[Pixel coordinate grounding data]
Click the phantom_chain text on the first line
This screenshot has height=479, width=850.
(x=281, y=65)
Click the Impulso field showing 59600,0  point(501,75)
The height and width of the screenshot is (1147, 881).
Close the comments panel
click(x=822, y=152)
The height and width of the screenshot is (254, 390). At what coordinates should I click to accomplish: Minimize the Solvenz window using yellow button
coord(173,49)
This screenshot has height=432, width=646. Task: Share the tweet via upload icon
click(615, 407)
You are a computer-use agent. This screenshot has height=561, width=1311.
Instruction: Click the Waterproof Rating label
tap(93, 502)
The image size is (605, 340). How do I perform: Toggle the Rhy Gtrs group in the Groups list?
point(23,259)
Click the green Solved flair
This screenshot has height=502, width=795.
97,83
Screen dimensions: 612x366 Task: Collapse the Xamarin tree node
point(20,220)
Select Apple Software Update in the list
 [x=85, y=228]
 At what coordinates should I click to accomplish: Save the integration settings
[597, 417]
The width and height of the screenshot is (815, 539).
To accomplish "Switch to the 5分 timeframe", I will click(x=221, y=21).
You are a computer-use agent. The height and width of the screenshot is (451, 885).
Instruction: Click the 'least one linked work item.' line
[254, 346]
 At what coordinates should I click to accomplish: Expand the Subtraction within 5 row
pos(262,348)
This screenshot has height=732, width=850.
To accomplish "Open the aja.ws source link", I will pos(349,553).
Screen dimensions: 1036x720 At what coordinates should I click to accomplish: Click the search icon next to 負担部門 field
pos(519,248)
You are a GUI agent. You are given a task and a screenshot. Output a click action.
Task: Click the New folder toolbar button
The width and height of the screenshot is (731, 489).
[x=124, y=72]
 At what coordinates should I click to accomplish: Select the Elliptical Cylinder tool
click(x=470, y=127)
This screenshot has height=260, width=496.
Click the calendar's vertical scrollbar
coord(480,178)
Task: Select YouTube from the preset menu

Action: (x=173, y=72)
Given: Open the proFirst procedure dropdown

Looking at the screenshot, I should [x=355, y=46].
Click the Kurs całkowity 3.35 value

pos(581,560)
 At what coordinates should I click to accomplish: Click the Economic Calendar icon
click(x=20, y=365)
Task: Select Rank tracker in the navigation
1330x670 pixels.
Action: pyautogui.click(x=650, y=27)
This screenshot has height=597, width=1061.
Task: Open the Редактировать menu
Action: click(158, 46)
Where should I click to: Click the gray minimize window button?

**Requirement:**
Reproduce every record above exactly as it is written.

**Result of the task:**
Click the phantom_chain text on the first line
This screenshot has height=479, width=850.
(x=281, y=65)
Click the Impulso field showing 59600,0  point(501,75)
The height and width of the screenshot is (1147, 881).
Close the comments panel
click(x=822, y=152)
The height and width of the screenshot is (254, 390). At what coordinates should I click to accomplish: Minimize the Solvenz window using yellow button
coord(173,49)
This screenshot has height=432, width=646. Task: Share the tweet via upload icon
click(615, 407)
You are a computer-use agent. This screenshot has height=561, width=1311.
Instruction: Click the Waterproof Rating label
tap(93, 502)
The image size is (605, 340). How do I perform: Toggle the Rhy Gtrs group in the Groups list?
point(23,259)
Click the green Solved flair
This screenshot has height=502, width=795.
97,83
Screen dimensions: 612x366 Task: Collapse the Xamarin tree node
point(20,220)
Select Apple Software Update in the list
 [x=85, y=228]
 At what coordinates should I click to accomplish: Save the integration settings
[597, 417]
The width and height of the screenshot is (815, 539).
To accomplish "Switch to the 5分 timeframe", I will click(x=221, y=21).
You are a computer-use agent. The height and width of the screenshot is (451, 885).
Instruction: Click the 'least one linked work item.' line
[254, 346]
 At what coordinates should I click to accomplish: Expand the Subtraction within 5 row
pos(262,348)
This screenshot has height=732, width=850.
To accomplish "Open the aja.ws source link", I will pos(349,553).
Screen dimensions: 1036x720 At what coordinates should I click to accomplish: Click the search icon next to 負担部門 field
pos(519,248)
You are a GUI agent. You are given a task and a screenshot. Output a click action.
Task: Click the New folder toolbar button
The width and height of the screenshot is (731, 489).
[x=124, y=72]
 At what coordinates should I click to accomplish: Select the Elliptical Cylinder tool
click(x=470, y=127)
This screenshot has height=260, width=496.
Click the calendar's vertical scrollbar
coord(480,178)
Task: Select YouTube from the preset menu

Action: (x=173, y=72)
Given: Open the proFirst procedure dropdown

Looking at the screenshot, I should [x=355, y=46].
Click the Kurs całkowity 3.35 value

pos(581,560)
 At what coordinates should I click to accomplish: Click the Economic Calendar icon
click(x=20, y=365)
Task: Select Rank tracker in the navigation
1330x670 pixels.
Action: pyautogui.click(x=650, y=27)
This screenshot has height=597, width=1061.
Task: Open the Редактировать menu
Action: click(158, 46)
Where should I click to: Click the gray minimize window button?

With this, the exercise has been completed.